▶ ЗАДАНИЕ A
Сколько человек ехало в купе международного вагона, согласно исходному тексту?

▶ ИСХОДНЫЙ ТЕКСТ
И была в нем такая устремленность ко всему и на все готового человека, и что бы, казалось, ни случилось, не удивишь, и не потужит, что вот еще и еще придет что-то…
А что-то шло – это чувствовалось – какой-то новый взвих.
Поздравляю тебя с праздником, который в первый раз будет без жандармов.
Одно из благодеяний революции заключается в том, что она пробуждает к жизни всего человека, если он идет к ней навстречу, она напрягает все его силы и открывает те пропасти сознания, которые были крепко закрыты.
Ехать так, как я сейчас еду – в первый день Интернационала, в год близкого голода, через полтора месяца после падения самодержавия – да я бы на их месте выгнал всех нас и повесил.
Международный вагон первого класса, в купэ четверо (французский инженер, русский инженер, кто-то и я!) Я провалялся до 11-го часа. Солнце, снег временами.
С французом мы много говорили; беспощадная европейская логика: Ленин подкуплен, воевать четвертую зиму, французские социалисты сговариваются с нашими и довольны ими.
Одно преимущество: тоже понимает, что-то тонкое гибнет: придется издать более мягкие законы для тех, кто вернется с фронтов. Друзья, пробывшие два года на войне, говорят ему: Ма vie est brisee… Ага, одичали!

▶ ЗАДАНИЕ B
Пожалуйста, соберите из записей ниже все строки, где встречается слово «Instruction», и перепишите их без изменений.

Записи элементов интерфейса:
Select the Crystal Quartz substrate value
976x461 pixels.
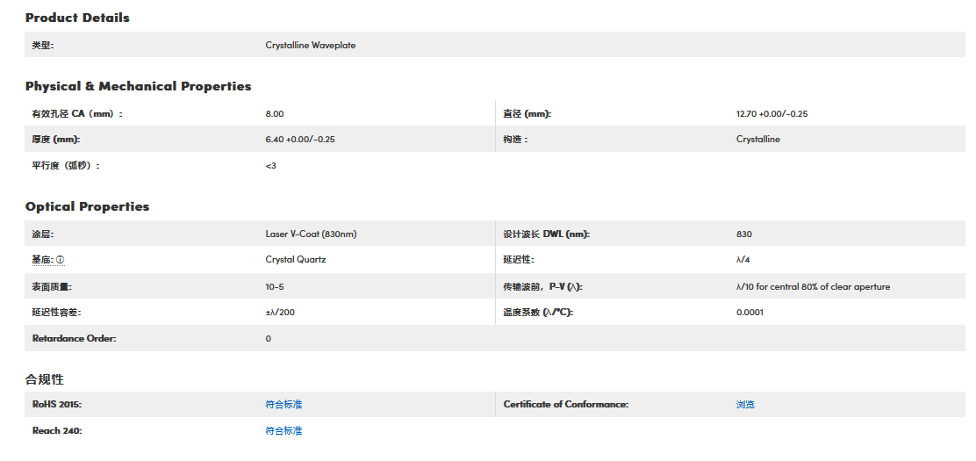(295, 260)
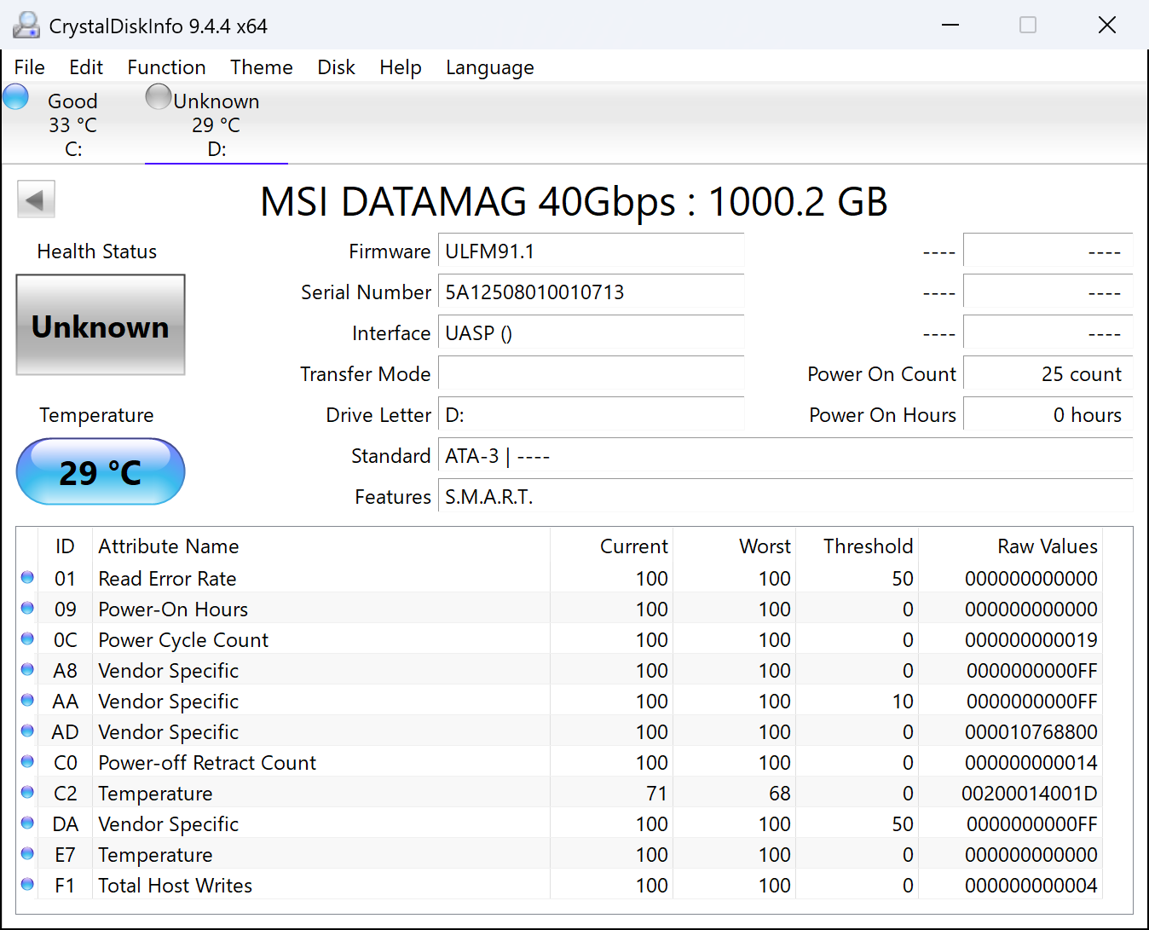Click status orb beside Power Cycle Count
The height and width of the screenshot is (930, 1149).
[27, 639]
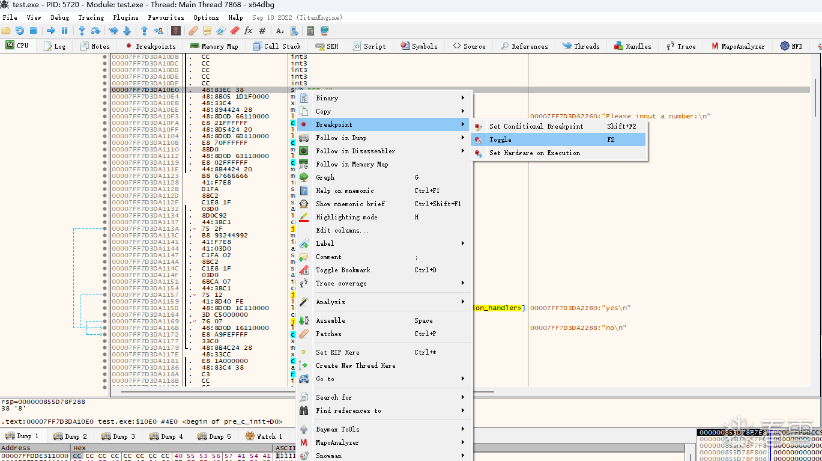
* * *
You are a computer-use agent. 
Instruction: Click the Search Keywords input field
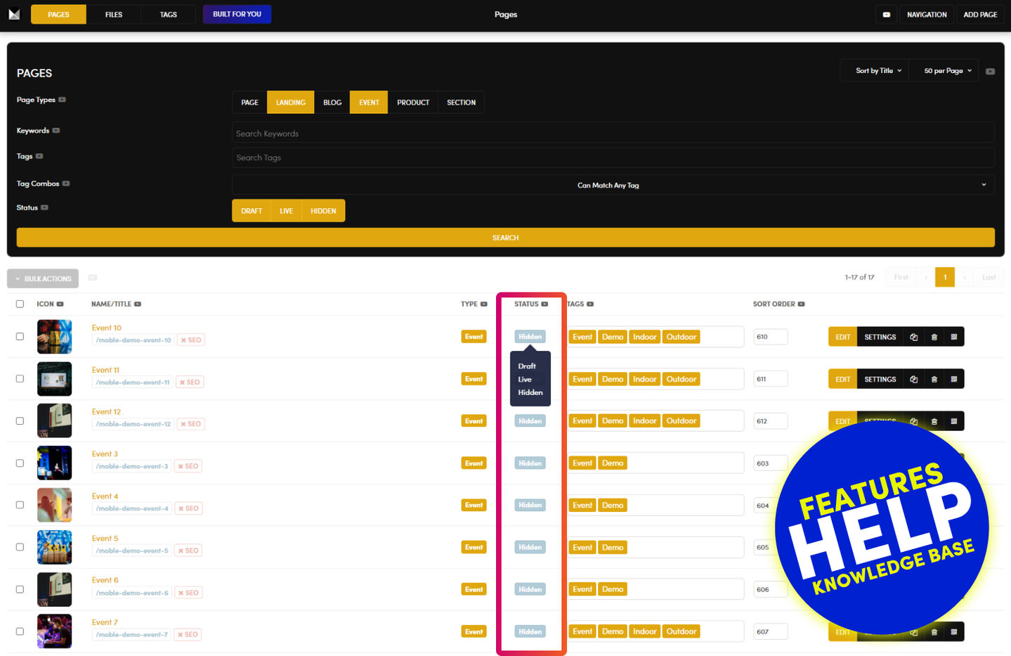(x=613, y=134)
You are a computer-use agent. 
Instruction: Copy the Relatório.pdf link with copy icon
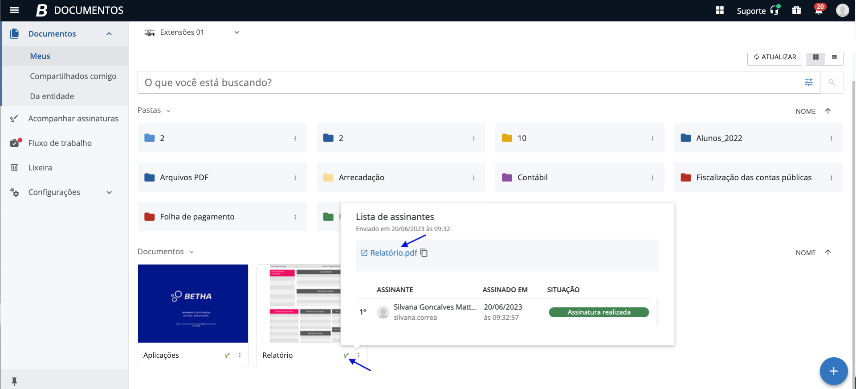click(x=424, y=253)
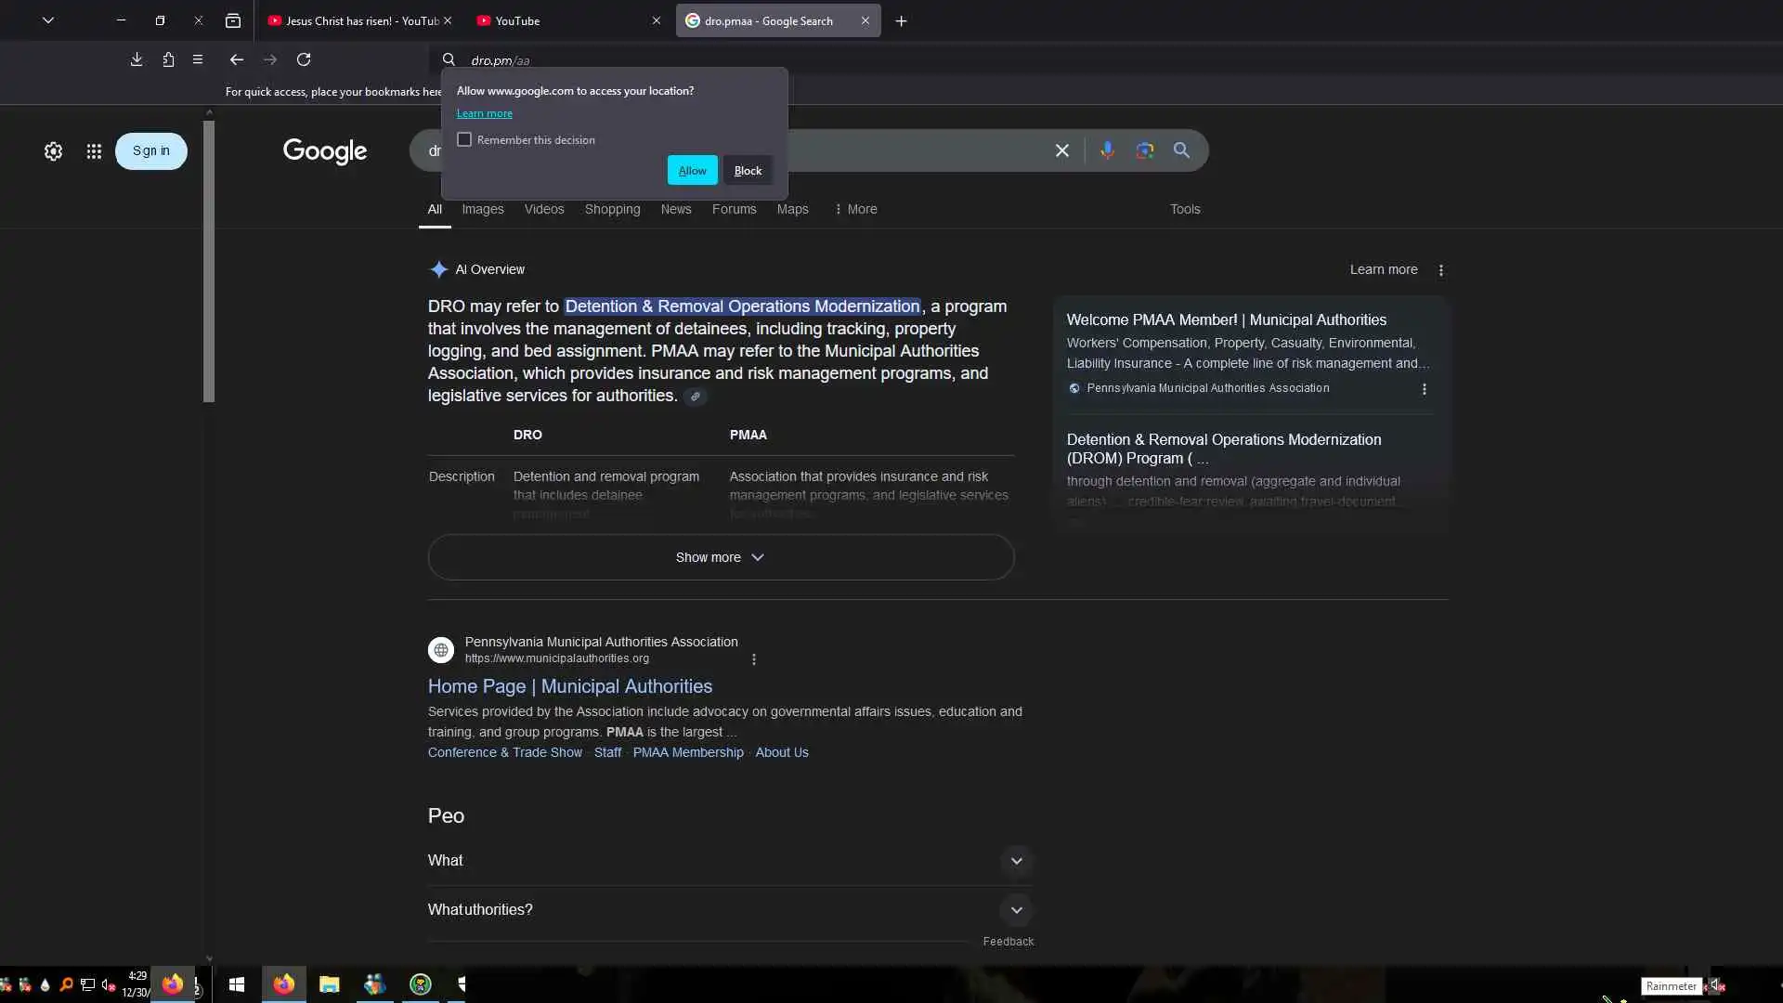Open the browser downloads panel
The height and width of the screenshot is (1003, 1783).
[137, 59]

▶ ОТВЕТ A
Четверо.

▶ ОТВЕТ B
Instruction: Click the Search Keywords input field
Instruction: Copy the Relatório.pdf link with copy icon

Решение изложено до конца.